To: GROUND ZERO™ who wrote (86397)9/5/2016 5:10:19 PM
From: Drygulch Dan1 Recommendation

Recommended By
Hawkmoon

  Read Replies (2) | Respond to of 222047
 
I would characterize money velocity as low and going lower. Maybe that is terrible, I am not sure. I think it means people do not have money to spend above and beyond normal purchases, food, transportation, etc. Yet I don't see this downturn as I wander around in my life. I see near continuous government subsidized road construction going on wherever I drive, airplanes full to where the airlines are forced to offer financial incentives to passengers to release seats. Plus I see a resurgence of building in the central California area as well as increasing building in the Carson Valley area of Nevada.
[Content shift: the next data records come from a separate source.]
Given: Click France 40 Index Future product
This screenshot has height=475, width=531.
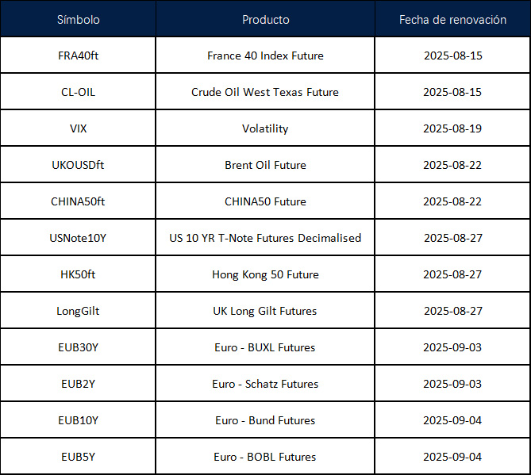Looking at the screenshot, I should tap(265, 56).
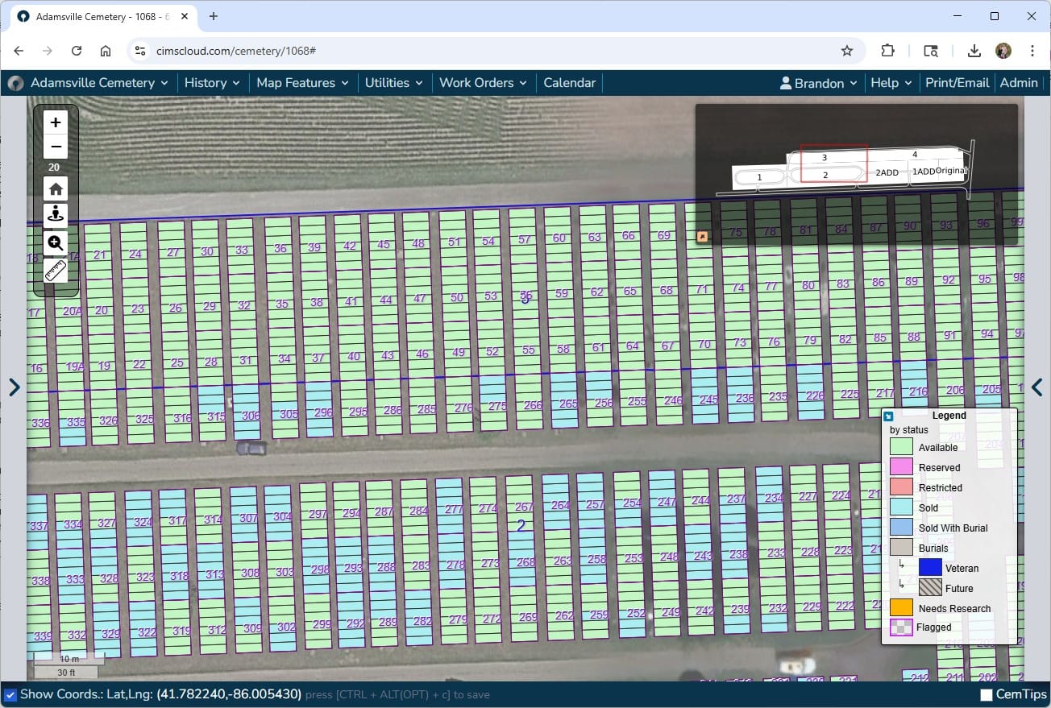This screenshot has height=708, width=1051.
Task: Zoom out the map with minus button
Action: coord(56,147)
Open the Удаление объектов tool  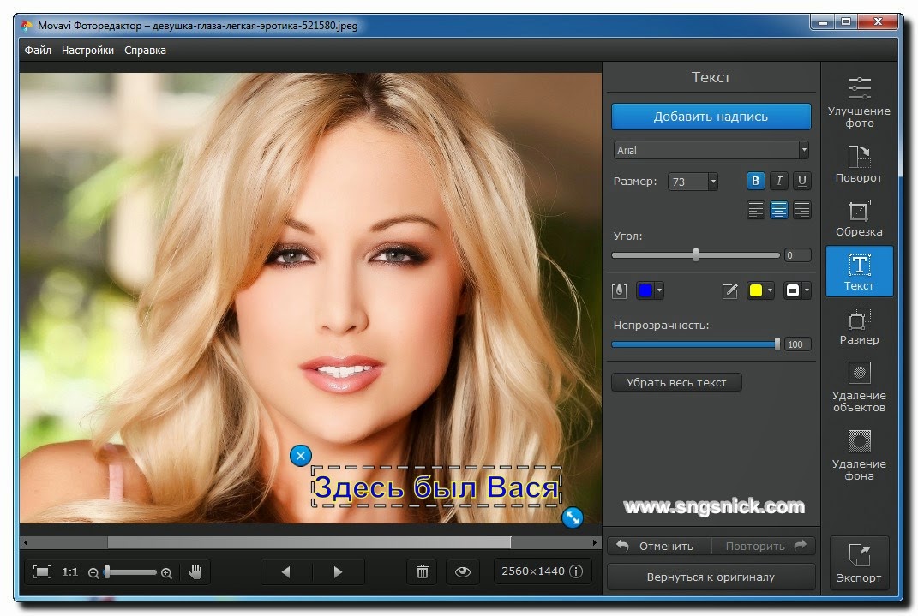(859, 386)
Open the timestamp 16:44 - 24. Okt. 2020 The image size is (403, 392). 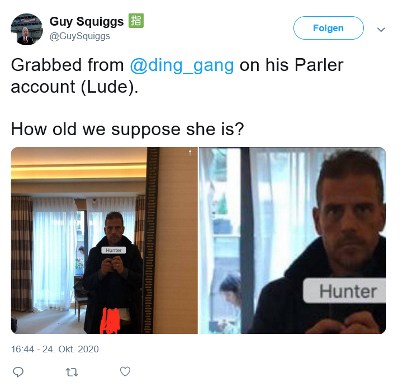tap(55, 349)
Plus I see a lot of cars and trucks on the roads. How to explain this ?

Perhaps this dichotomy can be explained by more people working more for lesser income and more methods of compensation not being tracked by money supply numbers such as air line credit points, etc. For example my recent round trip San Francisco to San Juan and return was primarily paid by points. The outbound flights debited my point base by 17,500 and an additional $80 due to close in schedule. Coming back was cheaper at only $5 plus another 17,500 points. One leg of which I upgraded my seat for $89 to position myself closer to the door due to the short ground time at the intermediate transfer airport. So I spent a total of $174 for the four flight legs as well as 35,000 points to cross the country and then some in two directions. As far as building of new homes is concerned there was a terrible down turn in building about 10 years ago and perhaps this rebound is just a reflex due to pent up demand.

Just some random thoughts to consider.



To: GROUND ZERO™ who wrote (86397)9/5/2016 6:20:54 PM
From: rayrohn  Read Replies (1) | Respond to of 222047
 
people just don't have the money to spend
can refer to the income velocity of money, which is the frequency at which the average unit of currency is used to purchase newly domestically-produced goods and services within a given time period. In other words, it is the number of times one unit of money is spent to buy goods and services per unit of time.